ASSIGNED TASK: For this exercise, transcribe all of the records exactly as given.

=== Section Start ===

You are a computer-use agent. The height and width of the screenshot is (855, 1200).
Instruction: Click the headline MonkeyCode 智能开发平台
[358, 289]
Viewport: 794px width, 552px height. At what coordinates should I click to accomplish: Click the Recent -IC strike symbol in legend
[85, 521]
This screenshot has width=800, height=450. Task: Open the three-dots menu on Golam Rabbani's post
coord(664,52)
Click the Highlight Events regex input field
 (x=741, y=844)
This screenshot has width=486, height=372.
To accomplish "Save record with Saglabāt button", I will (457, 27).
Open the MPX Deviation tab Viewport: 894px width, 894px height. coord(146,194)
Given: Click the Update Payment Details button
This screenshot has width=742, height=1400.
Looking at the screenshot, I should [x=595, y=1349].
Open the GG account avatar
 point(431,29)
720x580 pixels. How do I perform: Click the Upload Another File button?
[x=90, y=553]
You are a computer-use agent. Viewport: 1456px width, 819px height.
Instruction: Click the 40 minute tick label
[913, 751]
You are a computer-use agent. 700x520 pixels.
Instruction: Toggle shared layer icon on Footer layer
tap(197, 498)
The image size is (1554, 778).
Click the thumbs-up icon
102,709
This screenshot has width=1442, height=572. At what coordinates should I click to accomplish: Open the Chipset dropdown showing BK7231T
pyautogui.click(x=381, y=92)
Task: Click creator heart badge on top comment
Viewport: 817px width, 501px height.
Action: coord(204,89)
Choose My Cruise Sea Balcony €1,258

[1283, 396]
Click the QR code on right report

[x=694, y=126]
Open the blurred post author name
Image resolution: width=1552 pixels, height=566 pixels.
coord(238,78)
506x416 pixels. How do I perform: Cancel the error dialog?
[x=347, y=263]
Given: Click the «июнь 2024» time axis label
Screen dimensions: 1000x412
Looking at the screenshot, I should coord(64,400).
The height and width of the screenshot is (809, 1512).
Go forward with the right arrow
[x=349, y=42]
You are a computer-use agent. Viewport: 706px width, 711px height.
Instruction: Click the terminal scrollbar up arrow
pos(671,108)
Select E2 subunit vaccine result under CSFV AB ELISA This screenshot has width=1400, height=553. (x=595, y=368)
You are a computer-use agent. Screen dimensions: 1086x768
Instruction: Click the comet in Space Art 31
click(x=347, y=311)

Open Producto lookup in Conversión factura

=== Section End ===

RESULT OF THIS EXERCISE:
You are a computer-use agent. The height and width of the screenshot is (855, 1200).
Instruction: Click the headline MonkeyCode 智能开发平台
[358, 289]
Viewport: 794px width, 552px height. At what coordinates should I click to accomplish: Click the Recent -IC strike symbol in legend
[85, 521]
This screenshot has width=800, height=450. Task: Open the three-dots menu on Golam Rabbani's post
coord(664,52)
Click the Highlight Events regex input field
 (x=741, y=844)
This screenshot has width=486, height=372.
To accomplish "Save record with Saglabāt button", I will (457, 27).
Open the MPX Deviation tab Viewport: 894px width, 894px height. coord(146,194)
Given: Click the Update Payment Details button
This screenshot has width=742, height=1400.
Looking at the screenshot, I should [x=595, y=1349].
Open the GG account avatar
 point(431,29)
720x580 pixels. How do I perform: Click the Upload Another File button?
[x=90, y=553]
You are a computer-use agent. Viewport: 1456px width, 819px height.
Instruction: Click the 40 minute tick label
[913, 751]
You are a computer-use agent. 700x520 pixels.
Instruction: Toggle shared layer icon on Footer layer
tap(197, 498)
The image size is (1554, 778).
Click the thumbs-up icon
102,709
This screenshot has width=1442, height=572. At what coordinates should I click to accomplish: Open the Chipset dropdown showing BK7231T
pyautogui.click(x=381, y=92)
Task: Click creator heart badge on top comment
Viewport: 817px width, 501px height.
Action: coord(204,89)
Choose My Cruise Sea Balcony €1,258

[1283, 396]
Click the QR code on right report

[x=694, y=126]
Open the blurred post author name
Image resolution: width=1552 pixels, height=566 pixels.
coord(238,78)
506x416 pixels. How do I perform: Cancel the error dialog?
[x=347, y=263]
Given: Click the «июнь 2024» time axis label
Screen dimensions: 1000x412
Looking at the screenshot, I should coord(64,400).
The height and width of the screenshot is (809, 1512).
Go forward with the right arrow
[x=349, y=42]
You are a computer-use agent. Viewport: 706px width, 711px height.
Instruction: Click the terminal scrollbar up arrow
pos(671,108)
Select E2 subunit vaccine result under CSFV AB ELISA This screenshot has width=1400, height=553. (x=595, y=368)
You are a computer-use agent. Screen dimensions: 1086x768
Instruction: Click the comet in Space Art 31
click(x=347, y=311)

Open Producto lookup in Conversión factura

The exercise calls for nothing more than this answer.